The schema of the recent change feed has a foreign key relationship to other data models on the Wikimedia platform, which in this case, is a changed article’s unique page ID. If I want to make a join in real-time, for example, to be able to query the categories on Wikipedia that are changing the most often, I need to do that using a join that relates a page to its categories. This join is costly because it requires consistency guarantees, which is difficult to do outside of a transactional OLTP database.

Decorates the recent change event with its page categories.

Where this problem becomes intractable to solve using an OLTP database, like MySQL, is when real-time analytical queries cause contention with simple lookups that are powering the Wikipedia website.

The solution here is to use immutable event logs without sacrificing performance due to resource contention. To solve this problem with Apache Pinot and Kafka, we’ll use a pattern called event decoration. Event decoration simply adds a property to an event, while forking it to a new Kafka topic that can be ingested by Pinot.

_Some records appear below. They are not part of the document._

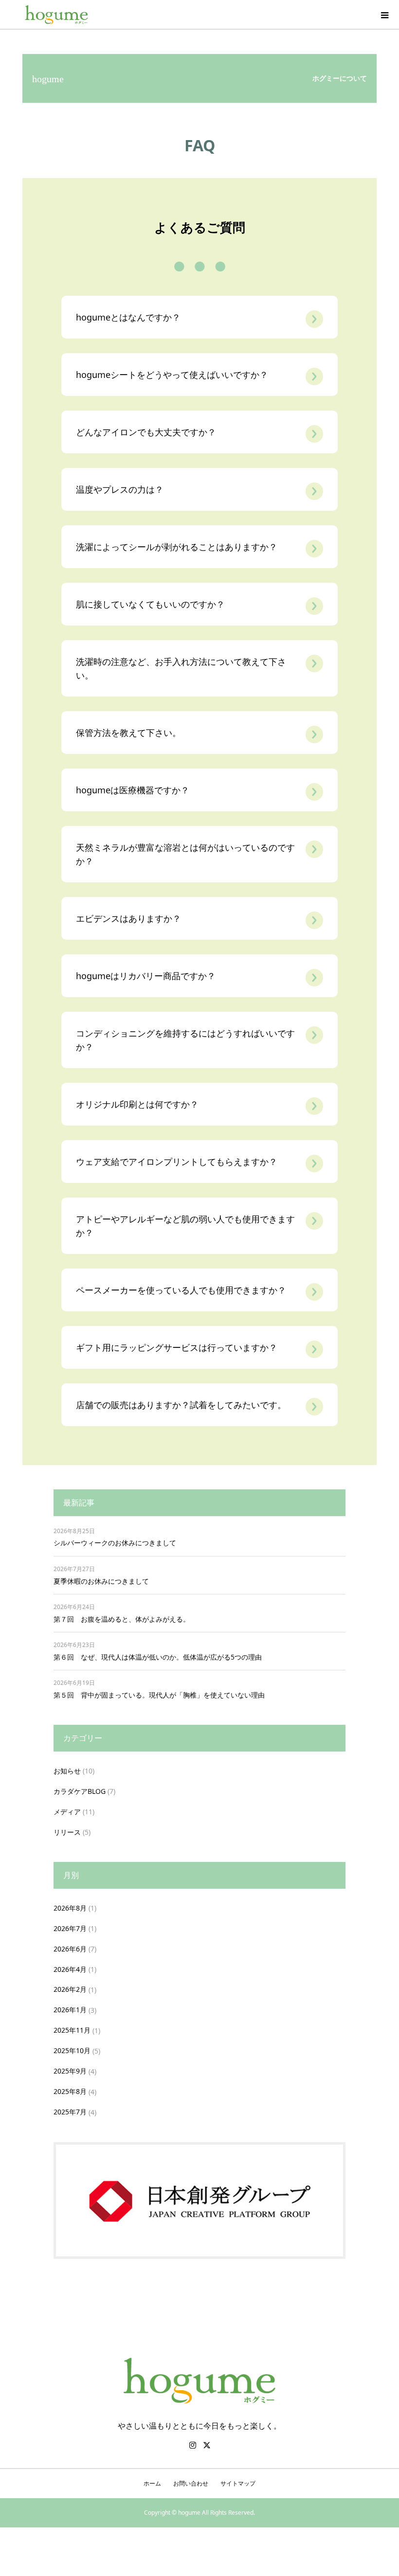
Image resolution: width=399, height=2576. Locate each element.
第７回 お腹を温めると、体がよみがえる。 (122, 1619)
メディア (67, 1811)
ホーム (152, 2483)
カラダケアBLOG (80, 1791)
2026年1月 (70, 2009)
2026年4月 (70, 1969)
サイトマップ (237, 2483)
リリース (67, 1832)
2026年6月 (70, 1948)
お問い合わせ (190, 2483)
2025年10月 (72, 2050)
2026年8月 (70, 1908)
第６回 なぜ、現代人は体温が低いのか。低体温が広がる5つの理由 (158, 1657)
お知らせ (67, 1770)
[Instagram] (192, 2445)
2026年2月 (70, 1989)
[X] (206, 2445)
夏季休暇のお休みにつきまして (101, 1581)
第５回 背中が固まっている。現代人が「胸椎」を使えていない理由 (159, 1694)
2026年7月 (70, 1928)
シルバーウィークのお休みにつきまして (115, 1542)
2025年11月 (72, 2030)
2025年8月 (70, 2091)
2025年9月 (70, 2070)
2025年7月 (70, 2111)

Gets a reactive stream of Wikipedia changes that serialize server-sent events (SSE) before joining each page change with its categories from a separate API. (RecentChangeProcessor.java)

Event decoration is required when you don’t want to sacrifice performance in the face of a join that would require a consistency check. Instead of doing a join between two tables at query execution time, we can decorate an event from a Kafka topic by forking it into a new topic that adds an additional query dimension (such as adding article categories on recent changes).

For every recent page change from Wikipedia, its categories are fetched (HTTP GET) from a separate API and joined into a new event. This creates multiple category events per page and sends them to a reactive stream subscriber. (RecentChangeProcessor.java)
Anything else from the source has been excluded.